**Passage provided**.
════════

Sequoya, we've been talking about investigations at a few private universities, right?
Columbia, Brown, Duke, et cetera.
But the administration has also been investigating public schools across the country and these public colleges.
And give us a sense of what's playing out there and is it similar?
Yeah, so back in March, actually, the administration released a list of 45 schools, the majority of which were public universities.
And public universities just have a lot more to lose.
We saw a kind of high-profile version of this a few weeks ago with the University of Virginia, where the president stepped down after mounting pressure from one of these investigations.
And that was a really powerful message to send to a lot of colleges.
I think we hear the most about these private schools because, number one, they have the money to fight and they have the resources to kind of get through a few months without this federal funding, but public universities, it's a totally different ballgame.
And they sometimes don't even have the money to pay out a settlement.
So they're a lot more at the whim of the federal government.
Aaron Powell, Dominico, I mean, you mentioned this earlier, right, that Republicans have for a long time criticized liberal elite universities, the chatter that's happening in the Harvard Faculty Lounge, et cetera, et cetera.
But in the context of this, especially when you consider Trump's first term versus now, is what they're doing new?
Well, I think a lot of it is new.
I mean, before it was often just talk.
You know, Trump, though, using federal money as leverage to get what his administration wants is very new.
I mean, you know, there's been a lot of talk, you know, with Republicans feeling irked that the most elite schools in the country they feel push kids or pressure them to be more liberal and they want access to those schools and they don't want those schools turning out kids who they feel are never going to be conservative.
But this use of government funds for things that are totally unrelated sometimes, you know, pressuring schools, you know, that are taking money for medical research and the like, you know, to say if you don't change your DEI policies, then we're going to withhold those funds.
That's not really something that any previous administration has been willing to try and go do.
Yeah.
Sequoya, I mean, let's talk about how this affects students, right?
For students who are currently attending these schools, undergrads and graduate students, I mean, what does this really mean for them?

════════

**Data drawn from a collection**.
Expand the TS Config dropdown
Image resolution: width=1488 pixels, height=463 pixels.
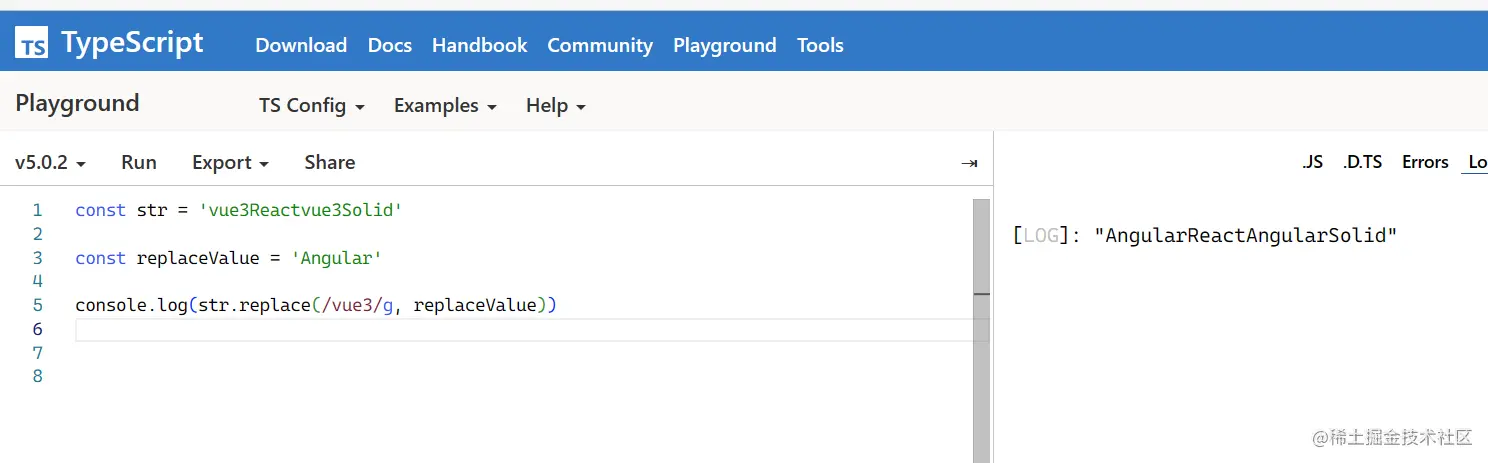coord(311,105)
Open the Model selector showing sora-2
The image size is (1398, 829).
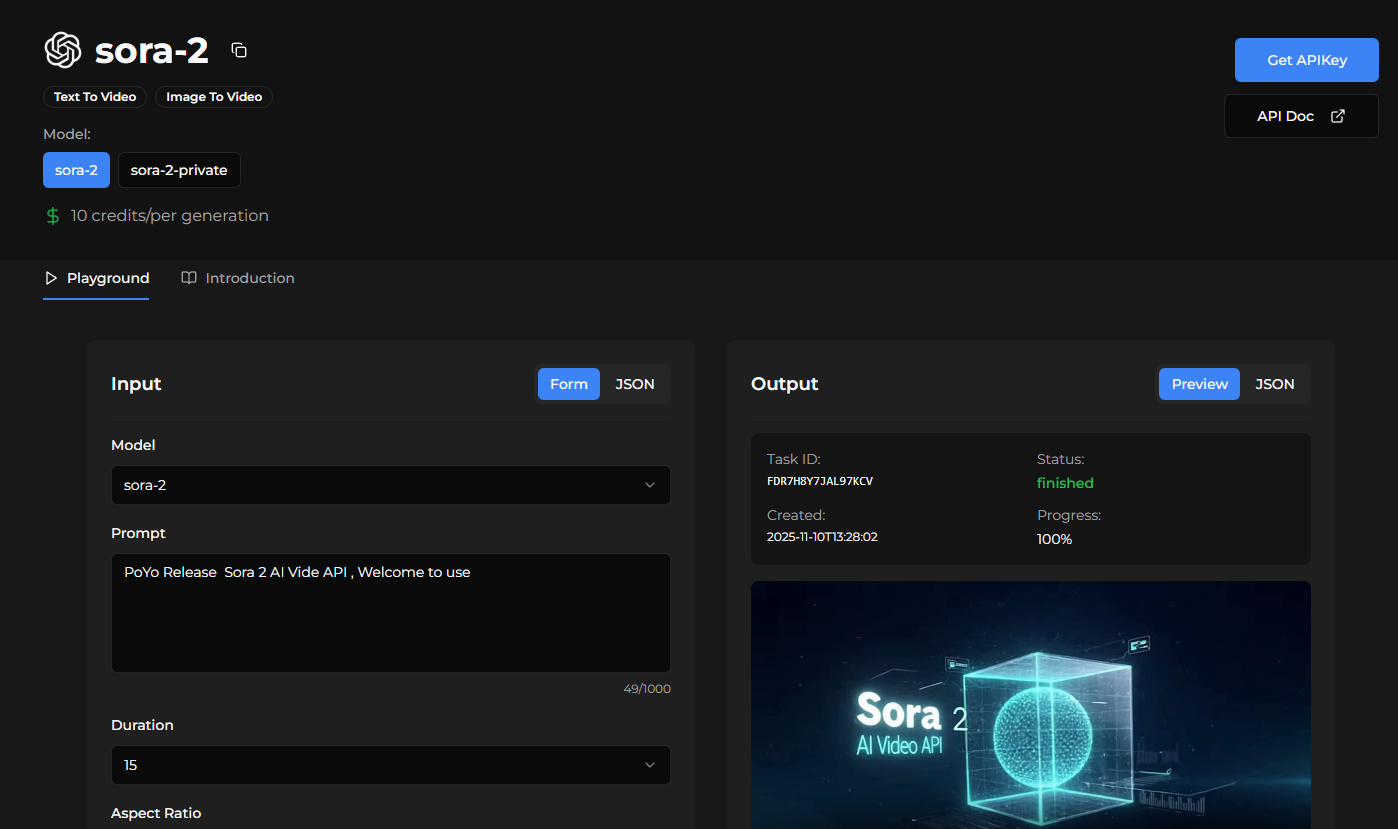(391, 485)
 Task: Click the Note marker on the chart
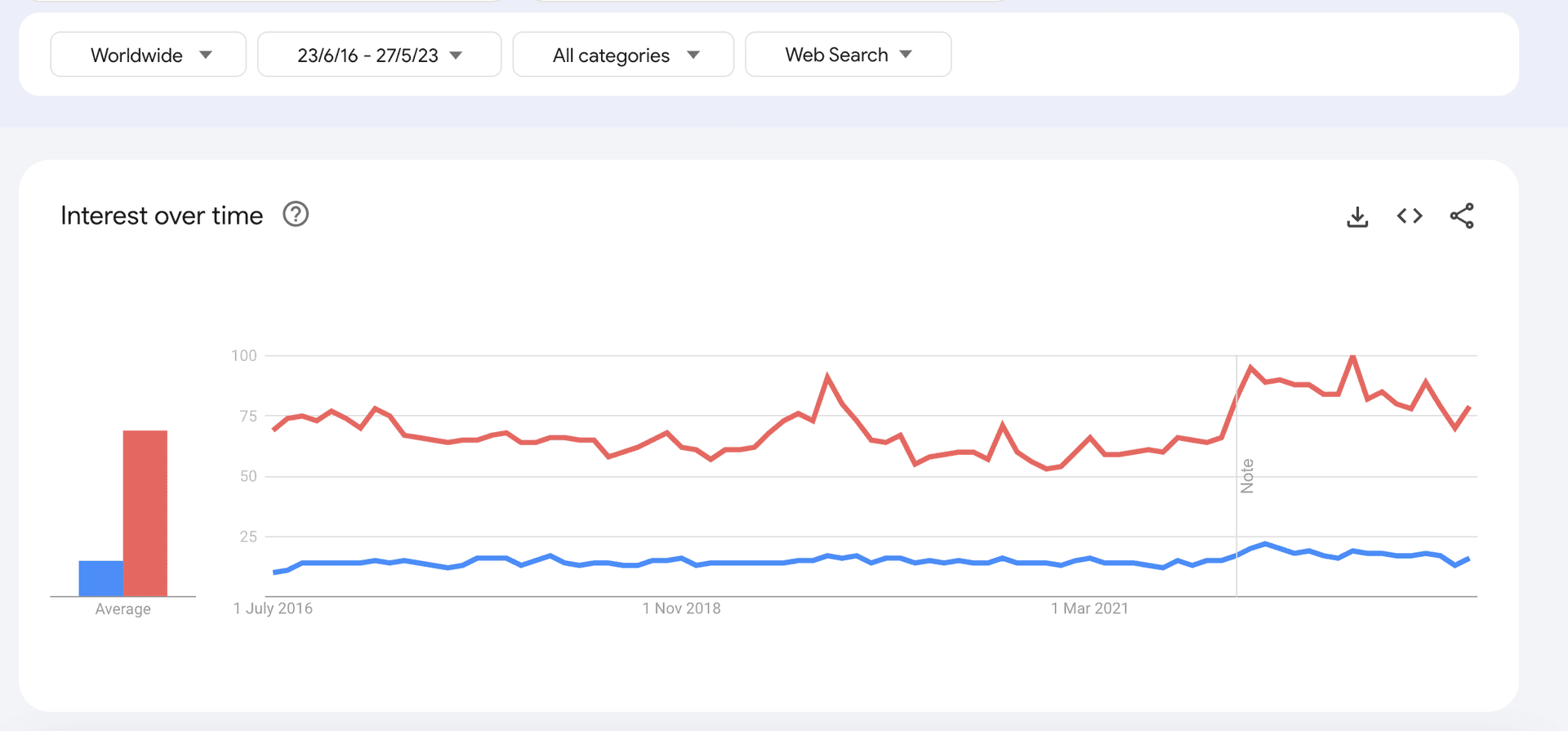point(1247,476)
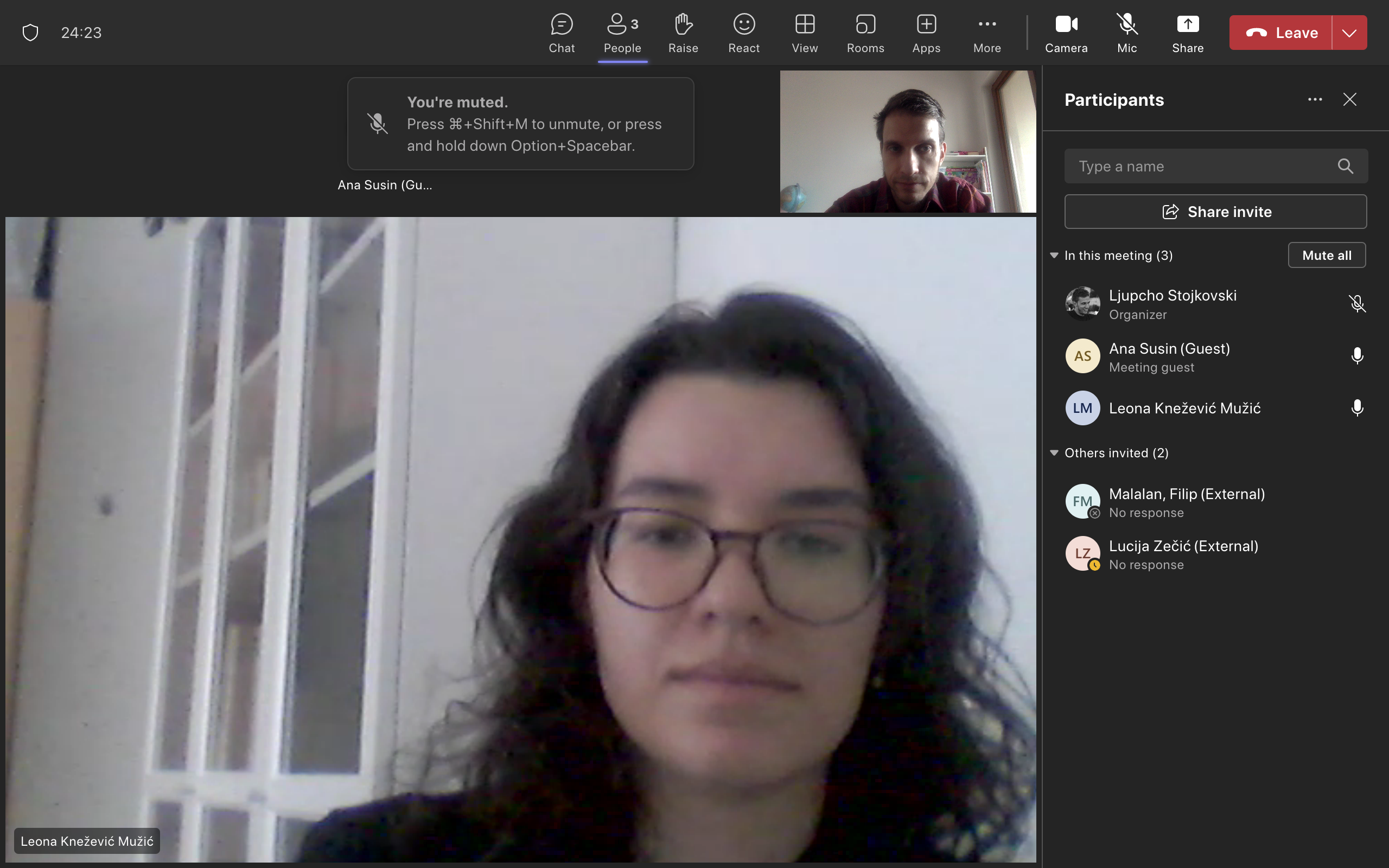Select Ljupcho's self-view video thumbnail
Image resolution: width=1389 pixels, height=868 pixels.
pos(907,141)
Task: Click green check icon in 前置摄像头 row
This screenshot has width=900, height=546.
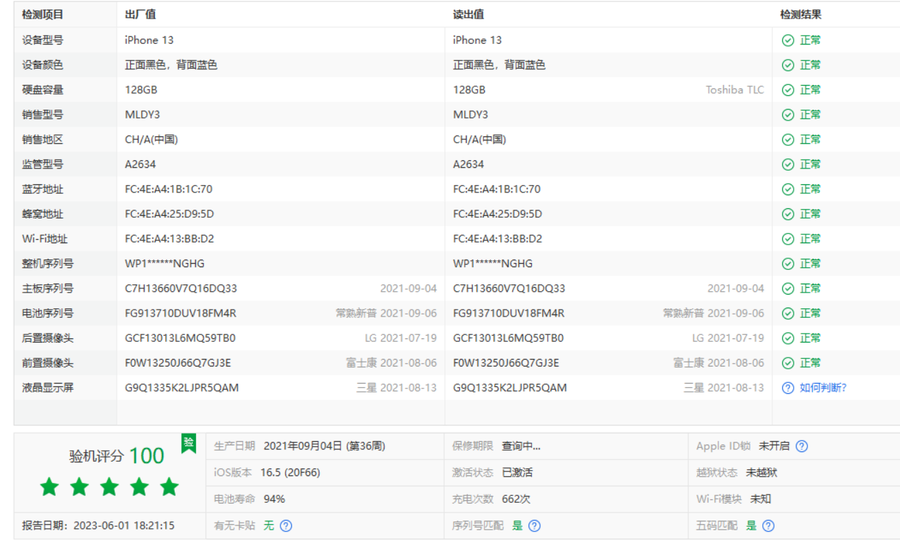Action: pos(788,363)
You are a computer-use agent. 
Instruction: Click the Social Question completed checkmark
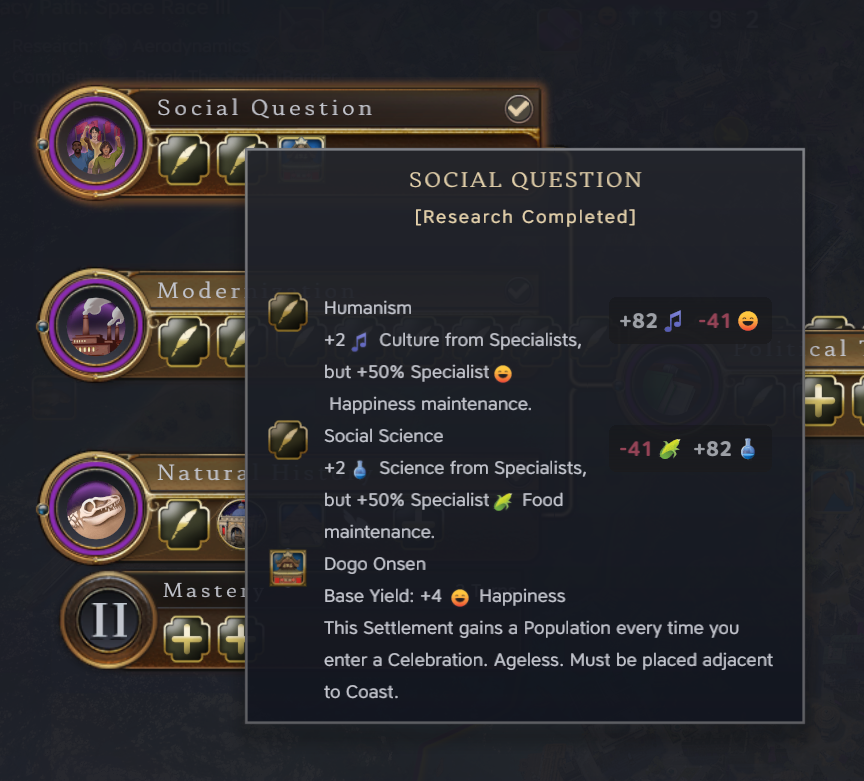point(519,108)
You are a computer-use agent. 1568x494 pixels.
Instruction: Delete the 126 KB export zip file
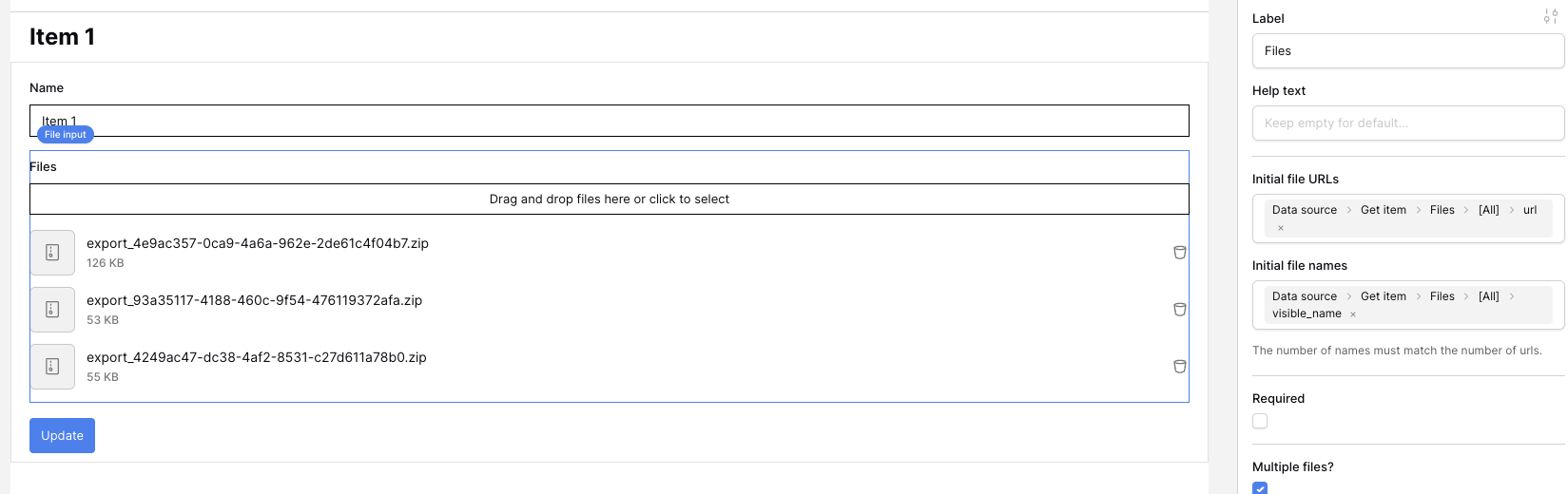1179,253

════════

**What you need to do**. Write the next part of the conversation about the administration's investigations of colleges, picking up after its final line.

**Answer space**.
It's a great question.
We don't totally know the answer yet, but just in terms of the way these settlements are structured so far, it looks like undergrads would likely have little interaction with changes other than like if you're at Columbia and you'll now have to undergo a school-wide anti-Semitism training.
There are things like that that could impact your day-to-day.
For grad students, it's a little bit more complicated.
There's a lot of PhDs whose funding is tied up in these fights, and it just puts academia academia in an unstable place, which is difficult to then attract students.
Aaron Powell, and I have to say, you know, what they're doing on universities and colleges isn't in a vacuum.
You know, I mean, this is part of an ideological push by the Trump administration to go after the pillars of American society, the institutions that they feel have made things socially more liberal than the administration wants to see it.
So this is a really multi-pronged attack on these places.
Aaron Trevor Barrett, and a lot of this funding, it's not going to what you would think of when they're citing it as like an attack on liberal-leaning universities.
A lot of this is like cancer research.
A lot of this is long-term trials for little kids.
Like there are real people who are being caught up in this far past just the students.
Yeah.
All right, we're going to leave it there for today.
Sequoia Carrillo, thank you so much for joining us.
Thank you.
I'm Deepa Shivaram.
I cover the White House.
And I'm Domenico Matinaro, Senior Political Editor and Correspondent.
And thank you for listening to the NPR Politics Podcast.